* START Text excerpt *

Background Note
76.Depreciation of fixed assets charged in the commercial accounts of a business is not allowed as a deduction in computing the taxable profits. Instead capital allowances may be given at prescribed rates on certain assets, including plant and machinery. The annual investment allowance provides an annual 100 per cent allowance for the first £50,000 of investment in plant and machinery to all businesses. There are also certain 100 per cent first-year allowances available for certain types of expenditure (such as expenditure on qualifying energy-saving plant or machinery). Otherwise expenditure on plant and machinery assets attracts a writing down allowance (WDA) calculated on a reducing balance basis. Qualifying expenditure has to be pooled for the purpose of determining entitlement to writing down allowances. WDA for assets in the main pool is 20 per cent (of unrelieved expenditure in the pool) per annum. The special rate pool was introduced from April 2008 with a WDA rate of 10 per cent.
77.Cars are plant and machinery, but there are special capital allowances rules that apply only to cars. The existing rules are based on the cost of the car:
expenditure on cars with very low carbon dioxide emissions (up to110g/km) can qualify for 100 per cent first-year allowances, so that the full cost of the car is written off against profits in the period that it is incurred;
expenditure on cars costing £12,000 or less is allocated to the main pool and WDAs are given at 20 per cent per annum on the reducing balance of expenditure; and
expenditure on cars costing over £12,000 must be dealt with separately from expenditure on other assets with expenditure on each car being allocated to a single asset pool. The WDAs are calculated in the normal way (at 20 per cent) and then restricted to an annual amount of £3,000. However, when the car is sold any unrelieved depreciation is allowed through a balancing allowance, while any excess allowances over economic depreciation are recovered through a balancing charge.

* END Text excerpt *

**Job 1**
Copy out the stretch of the records from the line containing "Task: Expand PLC data types tree node" through the end of the records, word for word, and leave out the pictures.

* START Records provided *

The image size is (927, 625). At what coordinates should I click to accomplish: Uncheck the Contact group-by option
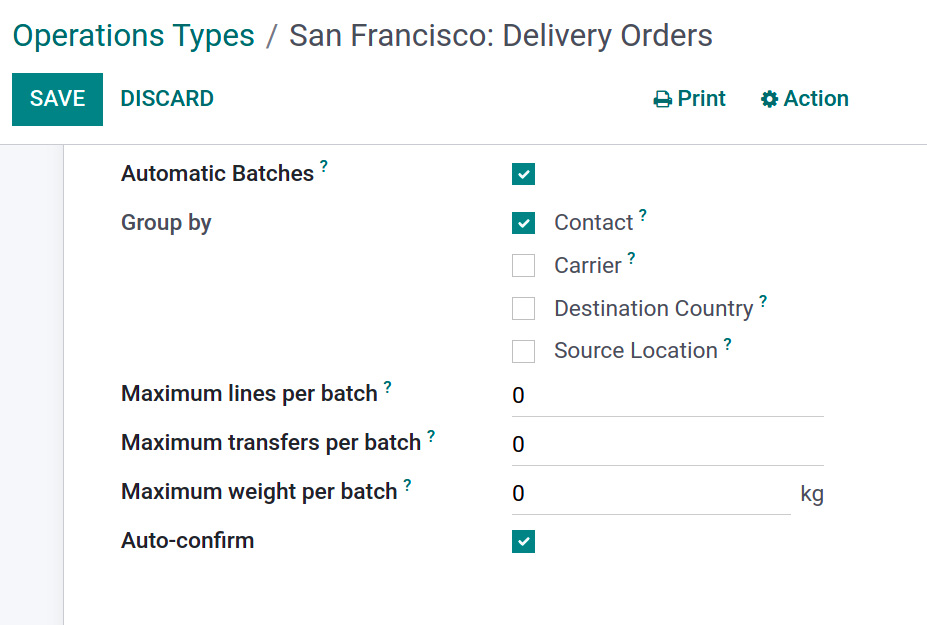523,223
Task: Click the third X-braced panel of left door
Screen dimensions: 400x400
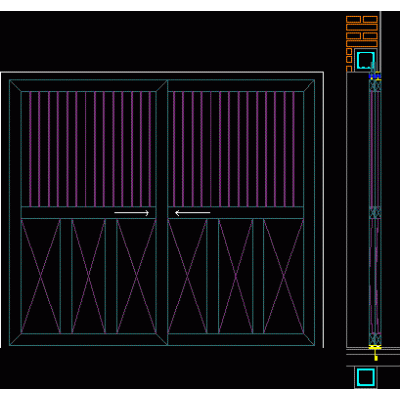Action: click(136, 276)
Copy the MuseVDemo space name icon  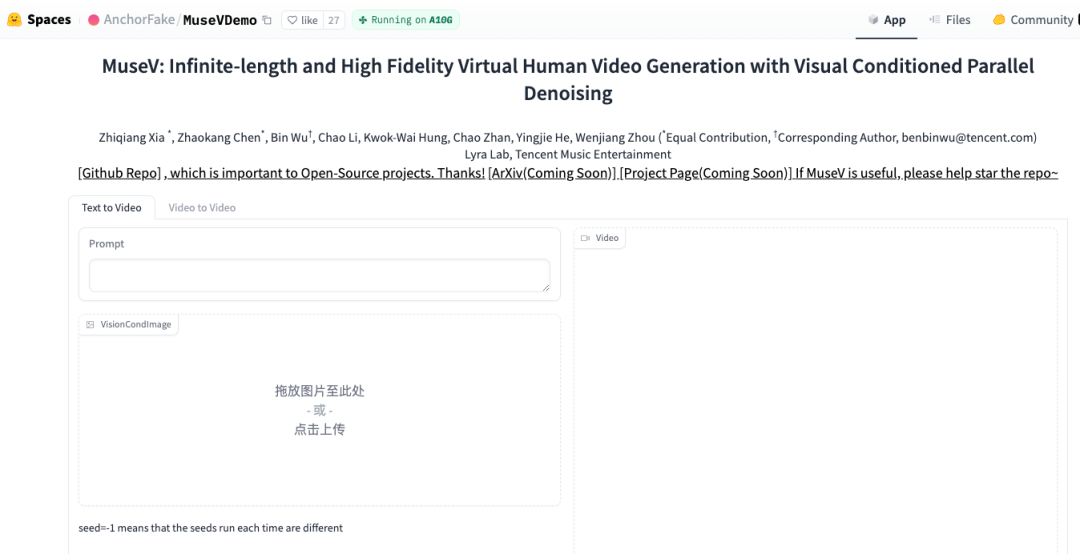267,20
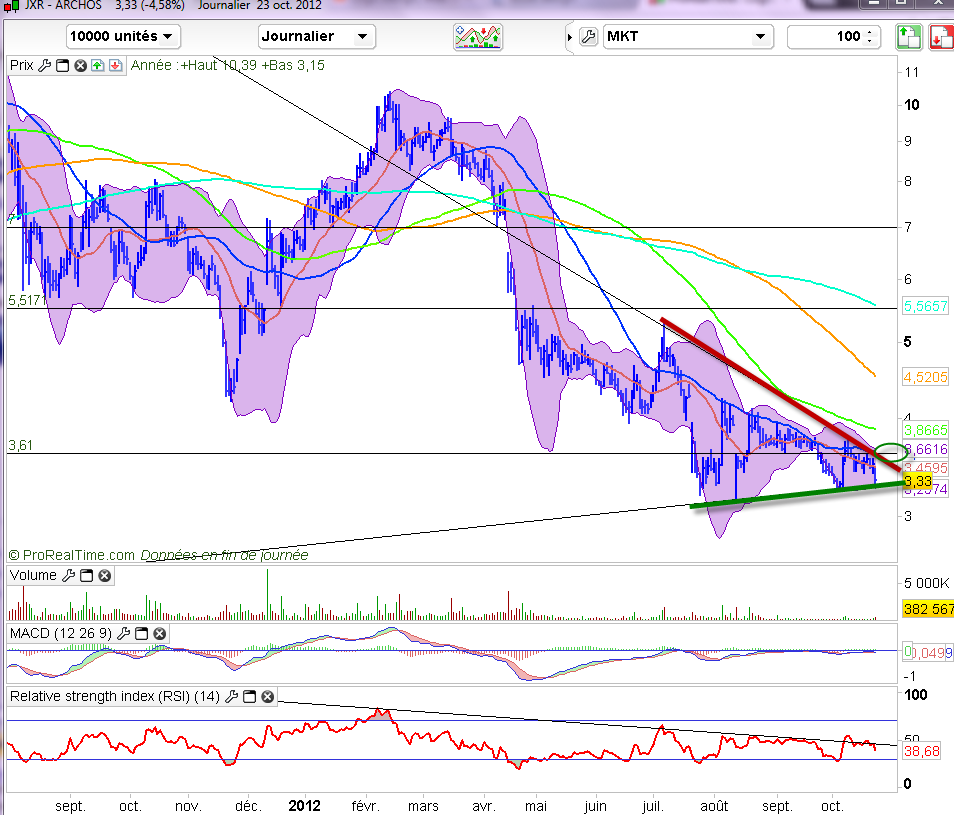The image size is (954, 815).
Task: Maximize the RSI indicator panel
Action: tap(251, 696)
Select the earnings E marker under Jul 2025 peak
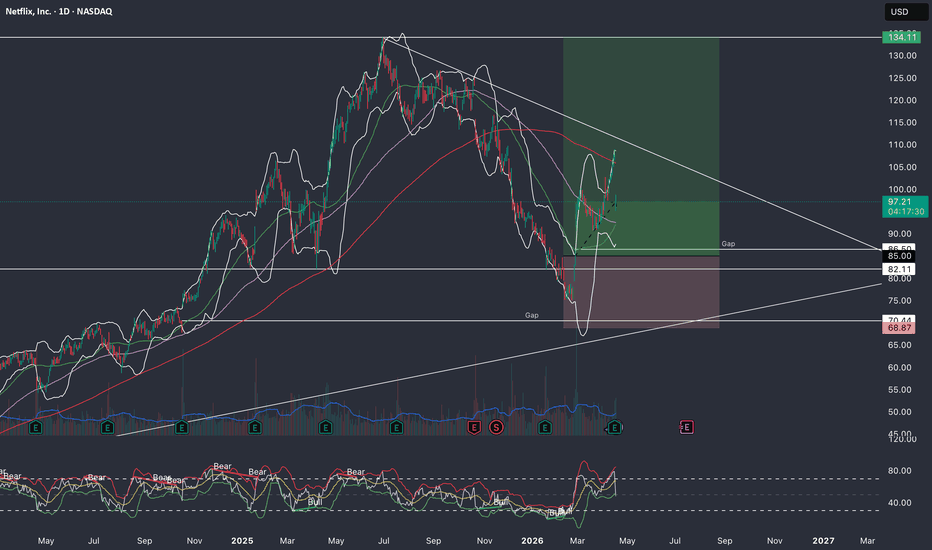 pyautogui.click(x=397, y=427)
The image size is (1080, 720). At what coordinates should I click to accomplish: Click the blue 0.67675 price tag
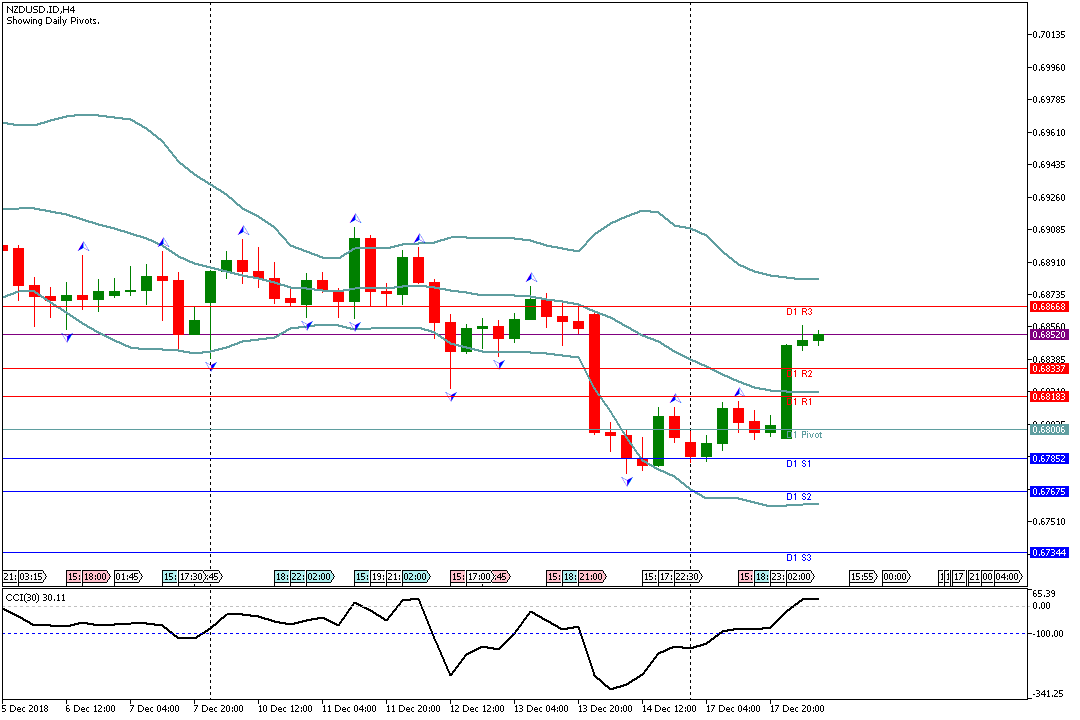[x=1048, y=492]
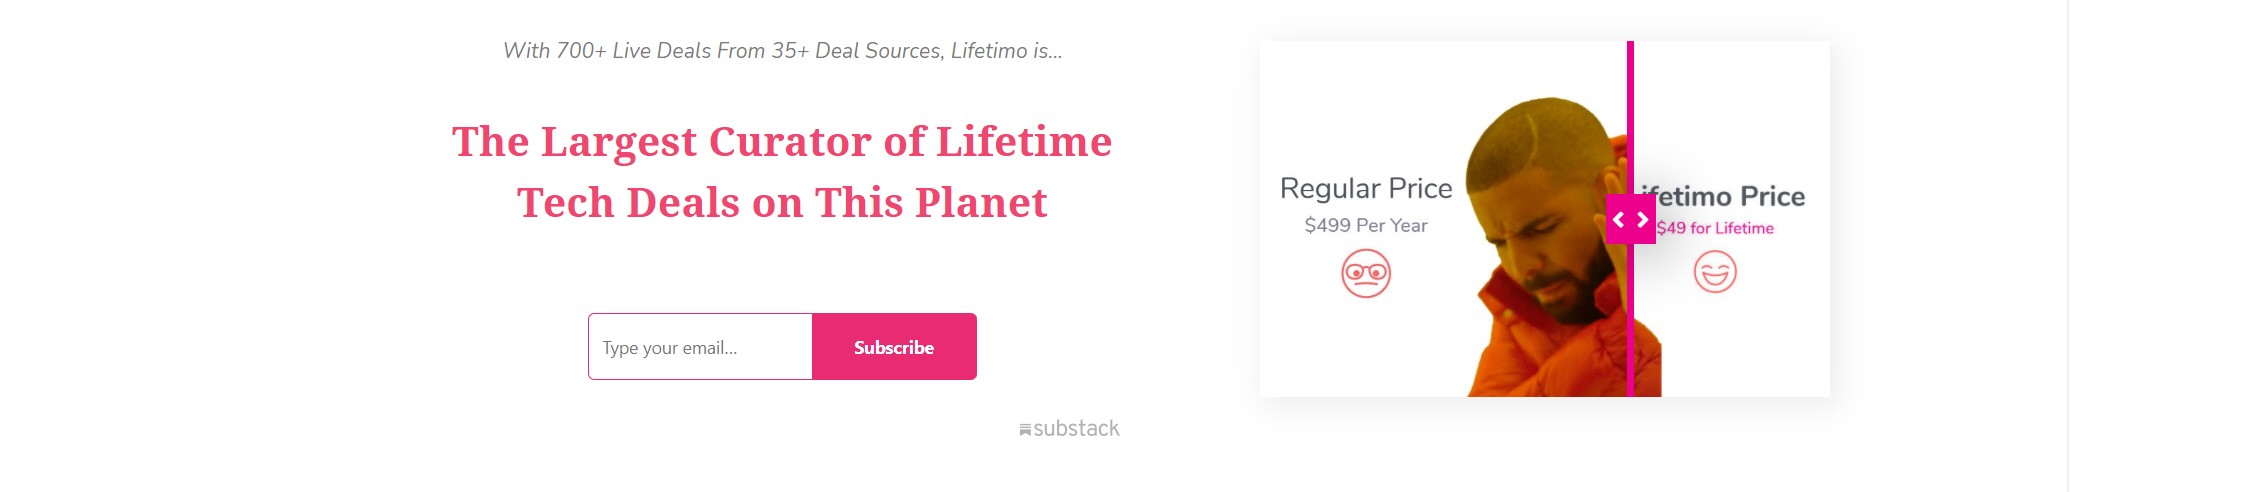Screen dimensions: 2246x492
Task: Click the '$499 Per Year' text
Action: pos(1366,226)
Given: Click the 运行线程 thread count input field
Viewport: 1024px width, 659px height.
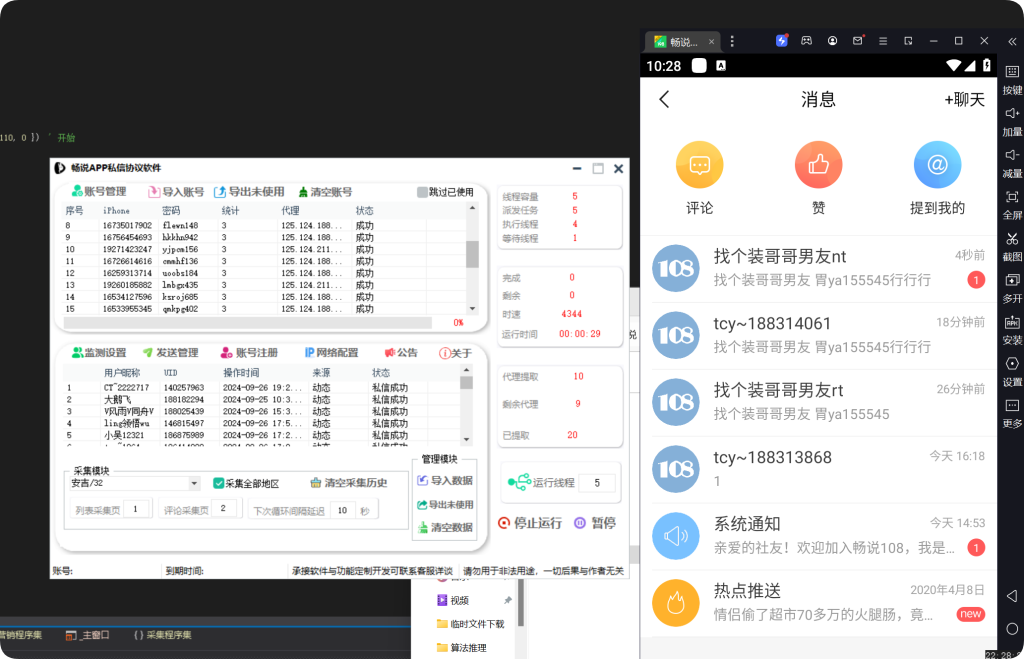Looking at the screenshot, I should [597, 483].
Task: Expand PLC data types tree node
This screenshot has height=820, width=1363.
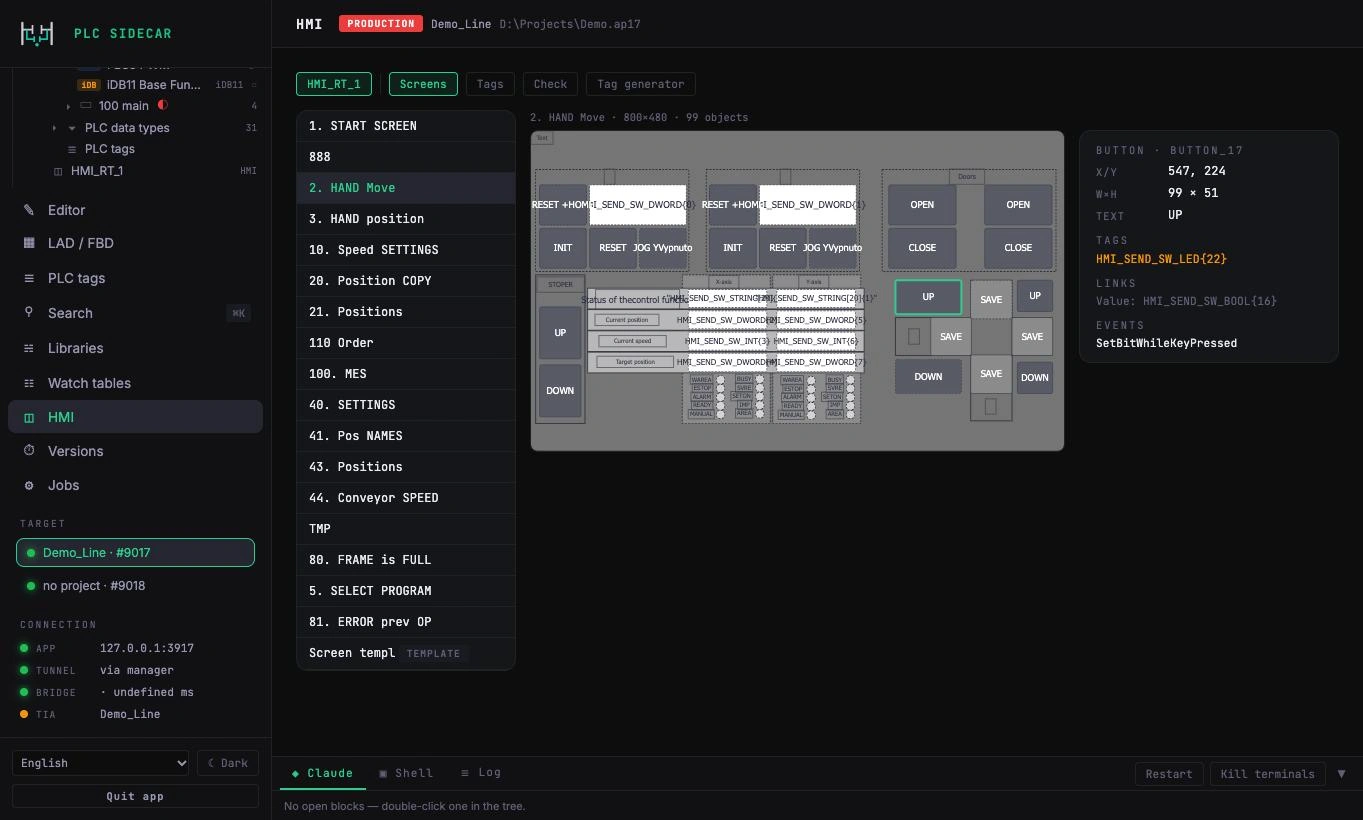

* END Records provided *

**Job 2**
Using the text on capital allowances, answer yes or no to whether each statement agrees with it, and quote the deciding words exactly:
(a) The annual investment allowance applies to the first £50,000 of investment in plant and machinery.
(b) The special rate pool carries a writing down allowance of 20 per cent.
(c) Spending on cars costing £12,000 or less goes into a single asset pool.

**Task solution 1**
Task: Expand PLC data types tree node
This screenshot has height=820, width=1363.

**Task solution 2**
(a) Yes: "The annual investment allowance provides an annual 100 per cent allowance for the first £50,000 of investment in plant and machinery to all businesses."
(b) No: "The special rate pool was introduced from April 2008 with a WDA rate of 10 per cent."
(c) No: "expenditure on cars costing £12,000 or less is allocated to the main pool"